▸ **HOW TO COMPLETE THIS TASK**
Output every line below exactly, please, omitting pictures.

▸ **DATASET**
====
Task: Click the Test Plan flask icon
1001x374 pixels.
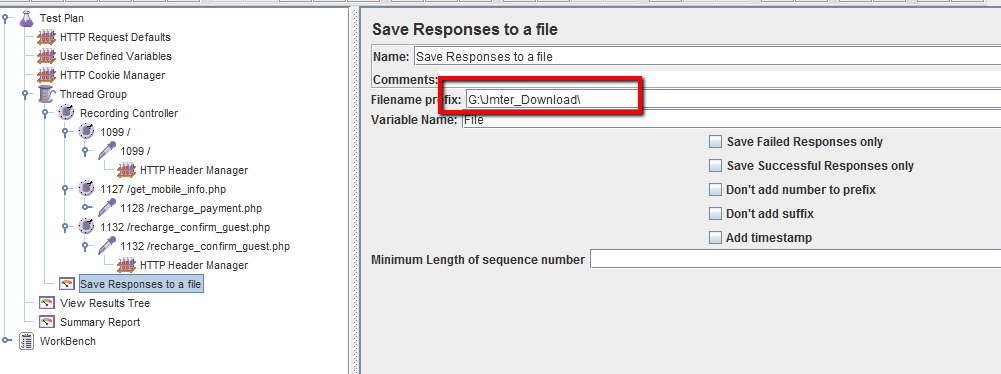Action: tap(26, 19)
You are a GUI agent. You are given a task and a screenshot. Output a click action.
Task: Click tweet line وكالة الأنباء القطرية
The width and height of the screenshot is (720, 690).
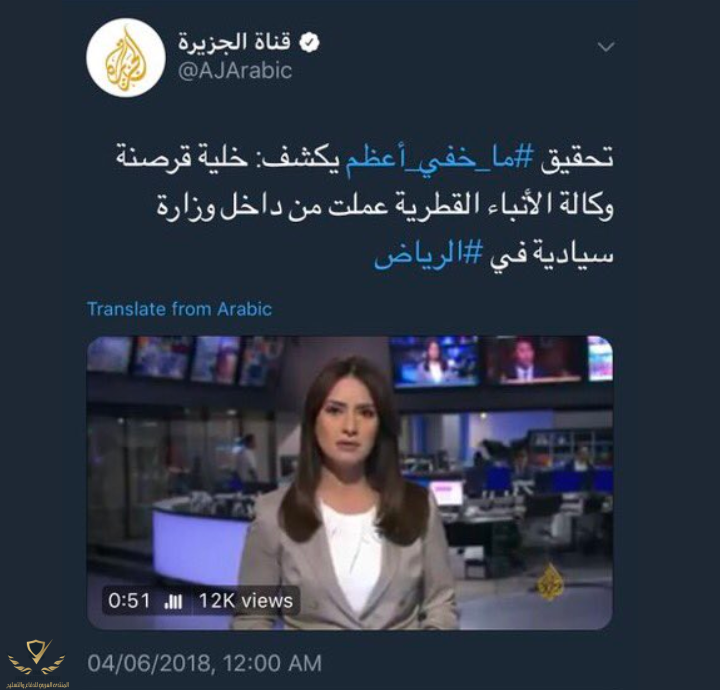(498, 207)
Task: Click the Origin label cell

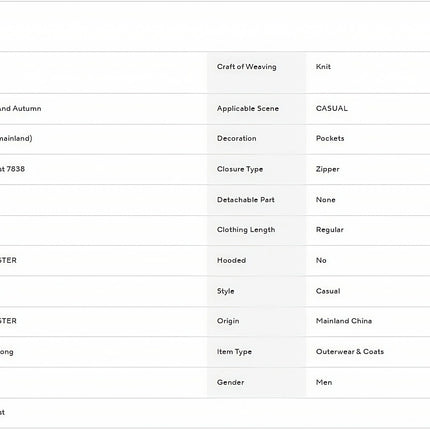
====
▸ **TASK OUTPUT**
Task: Click the Test Plan flask icon
1001x374 pixels.
Action: tap(26, 19)
You are a GUI agent. You are given a task and a screenshot. Output a click action.
Task: Click tweet line وكالة الأنباء القطرية
The width and height of the screenshot is (720, 690).
(498, 207)
Task: Click the Origin label cell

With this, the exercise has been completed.